250 Bridgland to Department of External Affairs
Memorandum 291 LONDON, 17 May 1946
On 14th May a meeting was held at the Foreign Office between representatives of the Dominions and the United Kingdom Foreign and Dominions Offices to discuss the supply of information by the United Kingdom to the Dominion Governments. It was revealed that owing to shortage of staff, particularly in the Dominions Office, and a desire to improve the Foreign Office Weekly Intelligence Summary, it has been decided to endeavour to reduce gradually the amount of background information at present included in daily Dominions Office telegrams and instead to incorporate such information which is not urgent into an improved Weekly Summary.
Each of the representatives from the Dominion Offices was asked in turn how they thought their Governments would view this proposal.
The Australian representative pointed out that as it would take about a week for the Summaries to reach Australian Departments from the Foreign Office he did not think that much should be deleted from the daily telegrams which, he said, were extremely useful. He reserved a final opinion on the proposed new arrangements until further consideration had been given to them.
The New Zealand representative expressed similar views, also drawing attention to the remoteness of Australia and New Zealand and hence the importance of their receiving urgent news by telegram.

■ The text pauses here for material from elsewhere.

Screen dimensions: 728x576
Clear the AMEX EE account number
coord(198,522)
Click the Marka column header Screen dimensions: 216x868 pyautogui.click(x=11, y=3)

The Canadian and South African representatives were of the opinion that some information at present contained in Dominions Office telegrams, for example, negotiations regarding Siamese rice, might well be sent to their Governments in summaries.
The spokesman for the Foreign Office, Sir Nigel Ronald, then said that it was intended to introduce the new form of Weekly Intelligence Summary, which would be printed on both sides of special airmail paper, in about six weeks' time. The contents would be of a more confidential nature than had been the case hitherto and consequently their circulation should be limited. The new Summaries would not, like the old, be shown to the United States State Department and so information regarding United States economic penetration in foreign countries could be included. It was also intended to provide particulars which had not been given before in connection with Russia's economic plans in countries adjacent to the USSR. It is intended that commencing about the end of June certain subjects, such as the dispute in Yugoslavia over a United Kingdom air staging post, might be dropped from daily telegrams and included in the Summary, and the Dominion representatives have been asked to request their Governments to notify the Foreign and Dominions Offices if they notice that subjects in which they are particularly interested and would require telegraphed information are being omitted from the daily telegrams.
In any case, it is proposed to hold a further meeting, similar to that convened this week, in about seven or eight weeks' time in order to permit the representatives of the Dominions to give their views on the reorganised distribution scheme and the revised form of Weekly Intelligence Summary.
It is probable also that many Saving telegrams at present sent by air will in future be incorporated in the Weekly Summaries.
Any comments on the above which you may care to make would be appreciated.